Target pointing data
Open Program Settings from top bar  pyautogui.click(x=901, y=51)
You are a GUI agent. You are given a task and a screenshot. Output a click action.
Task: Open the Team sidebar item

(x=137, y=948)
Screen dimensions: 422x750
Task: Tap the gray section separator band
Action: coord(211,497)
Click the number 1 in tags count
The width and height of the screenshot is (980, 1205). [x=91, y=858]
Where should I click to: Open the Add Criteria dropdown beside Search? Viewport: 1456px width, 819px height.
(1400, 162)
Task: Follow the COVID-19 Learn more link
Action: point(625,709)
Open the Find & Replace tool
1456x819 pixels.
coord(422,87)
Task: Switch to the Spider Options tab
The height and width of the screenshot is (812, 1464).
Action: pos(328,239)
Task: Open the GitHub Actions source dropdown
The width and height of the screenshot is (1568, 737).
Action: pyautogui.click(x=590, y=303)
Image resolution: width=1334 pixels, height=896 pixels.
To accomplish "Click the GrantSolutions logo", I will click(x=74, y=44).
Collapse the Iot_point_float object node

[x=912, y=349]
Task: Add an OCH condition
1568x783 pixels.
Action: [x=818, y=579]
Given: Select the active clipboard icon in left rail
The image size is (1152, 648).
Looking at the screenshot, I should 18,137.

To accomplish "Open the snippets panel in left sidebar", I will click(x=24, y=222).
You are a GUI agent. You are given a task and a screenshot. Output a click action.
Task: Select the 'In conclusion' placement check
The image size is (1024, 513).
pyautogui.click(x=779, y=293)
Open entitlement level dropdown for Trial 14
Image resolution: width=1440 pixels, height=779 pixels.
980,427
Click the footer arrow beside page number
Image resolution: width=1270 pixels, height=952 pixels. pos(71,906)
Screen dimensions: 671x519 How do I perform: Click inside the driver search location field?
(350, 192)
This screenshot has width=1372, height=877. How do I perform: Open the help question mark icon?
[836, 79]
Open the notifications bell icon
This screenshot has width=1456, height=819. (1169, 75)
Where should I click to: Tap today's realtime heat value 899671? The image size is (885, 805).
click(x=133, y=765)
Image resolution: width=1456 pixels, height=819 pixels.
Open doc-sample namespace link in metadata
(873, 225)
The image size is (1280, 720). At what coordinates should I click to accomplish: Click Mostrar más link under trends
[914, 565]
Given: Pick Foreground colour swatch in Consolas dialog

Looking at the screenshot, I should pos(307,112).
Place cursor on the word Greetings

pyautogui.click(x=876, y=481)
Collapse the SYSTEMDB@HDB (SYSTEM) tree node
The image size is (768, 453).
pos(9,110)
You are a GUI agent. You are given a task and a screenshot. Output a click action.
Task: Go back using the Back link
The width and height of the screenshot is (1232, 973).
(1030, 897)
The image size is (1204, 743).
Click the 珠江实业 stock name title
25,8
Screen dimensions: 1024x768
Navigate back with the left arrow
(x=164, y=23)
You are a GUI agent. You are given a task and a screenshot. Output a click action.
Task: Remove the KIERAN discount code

[PROBLEM TO WORK ON] Copy the data from the line with "Task: Add an OCH condition" up to and including the line with "will click(x=24, y=222).", and substitute "left toolbar" for "left rail" while keeping everything else unchanged.

[RESULT FOR THIS TASK]
Task: Add an OCH condition
1568x783 pixels.
Action: [x=818, y=579]
Given: Select the active clipboard icon in left toolbar
The image size is (1152, 648).
Looking at the screenshot, I should 18,137.

To accomplish "Open the snippets panel in left sidebar", I will click(x=24, y=222).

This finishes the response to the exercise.